# Page excerpt
*** Begin section ***

We cast off and set sail upstream, on a journey towards the unknown. Everything about the Mekong seems exotic, so most of the 48 passengers - they include an artist, a policeman and a doctor - spend their first few hours aboard simply watching Vietnam scroll past. The Mekong appears to be a transport super-highway, with a lot of cargo travelling through its lower stretches and into the South China Sea. 

Cruiseco’s chief executive, Steve Lloyd, says this part of the Mekong is where he’s noticed the most change in recent years. Things grow quieter, calmer, the further we push on. There are stops at provincial towns Cai Be and Sa Dec, where we head ashore to dive into local life. At markets we admire the wares of ladies wearing the conical straw hats (non la) that are a quintessential part of the Vietnamese national look. The women sit on low stools selling trays of prawns, fish, octopus and crabs, cooled with blocks of ice. One bowl holds live eels; others showcase three varieties of snail. Home cooks squat to inspect mini-mountains of fruit and vegies, with everything from limes and pineapples to potatoes and tomatoes. They browse buckets of lotus blooms, bunches of bananas and bags of Java apples.

*** End section ***

# Source material

*** Begin section ***

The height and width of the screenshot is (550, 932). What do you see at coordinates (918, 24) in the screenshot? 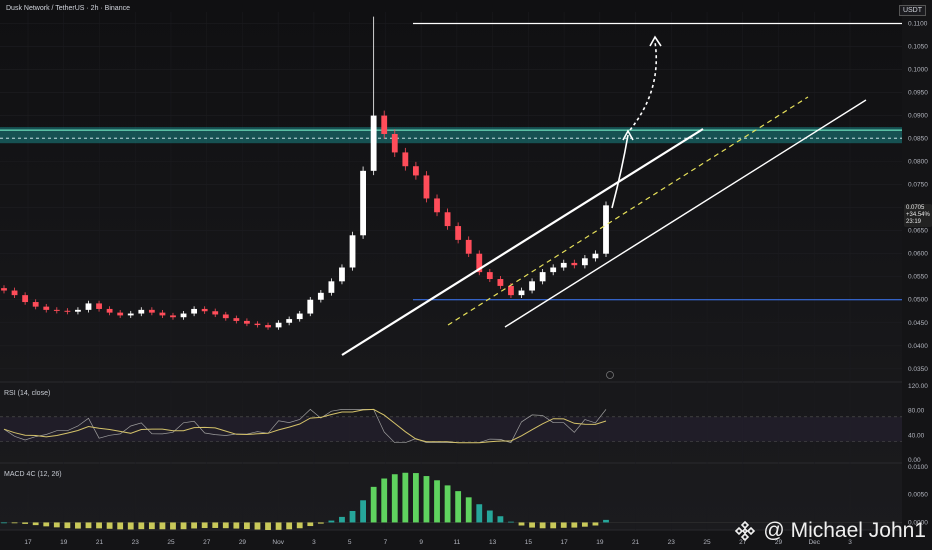
I see `price-tick-label: 0.1100` at bounding box center [918, 24].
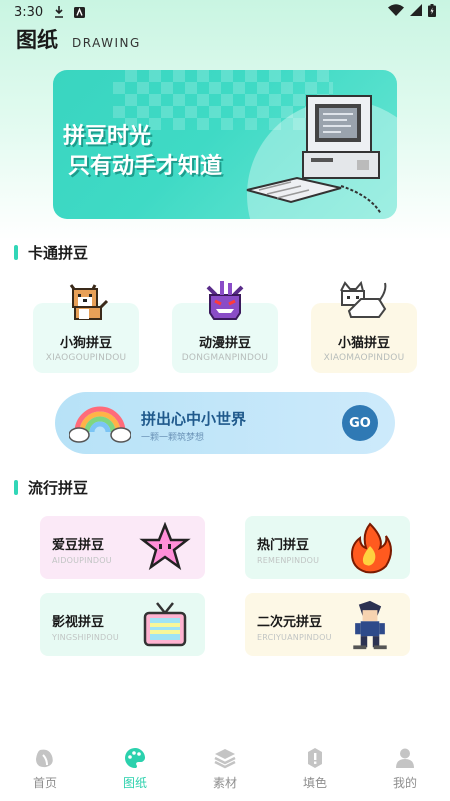  Describe the element at coordinates (364, 344) in the screenshot. I see `category-card-name: 小猫拼豆` at that location.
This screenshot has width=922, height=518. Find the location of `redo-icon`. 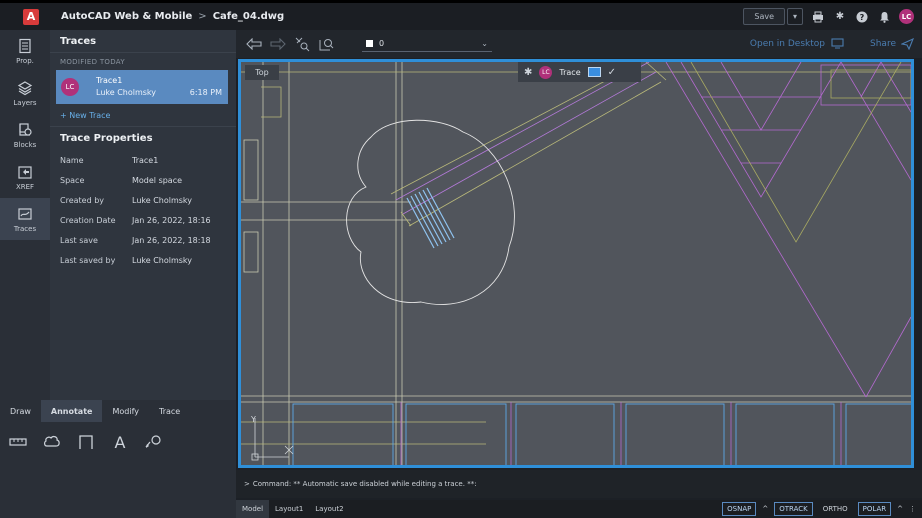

*** End section ***

# Work instructions
Can you write out the Mekong cruise passage from "Cruiseco’s chief executive, Steve" to "of Java apples.", swapping "markets" for "bazaars"?

# Completed task
Cruiseco’s chief executive, Steve Lloyd, says this part of the Mekong is where he’s noticed the most change in recent years. Things grow quieter, calmer, the further we push on. There are stops at provincial towns Cai Be and Sa Dec, where we head ashore to dive into local life. At bazaars we admire the wares of ladies wearing the conical straw hats (non la) that are a quintessential part of the Vietnamese national look. The women sit on low stools selling trays of prawns, fish, octopus and crabs, cooled with blocks of ice. One bowl holds live eels; others showcase three varieties of snail. Home cooks squat to inspect mini-mountains of fruit and vegies, with everything from limes and pineapples to potatoes and tomatoes. They browse buckets of lotus blooms, bunches of bananas and bags of Java apples.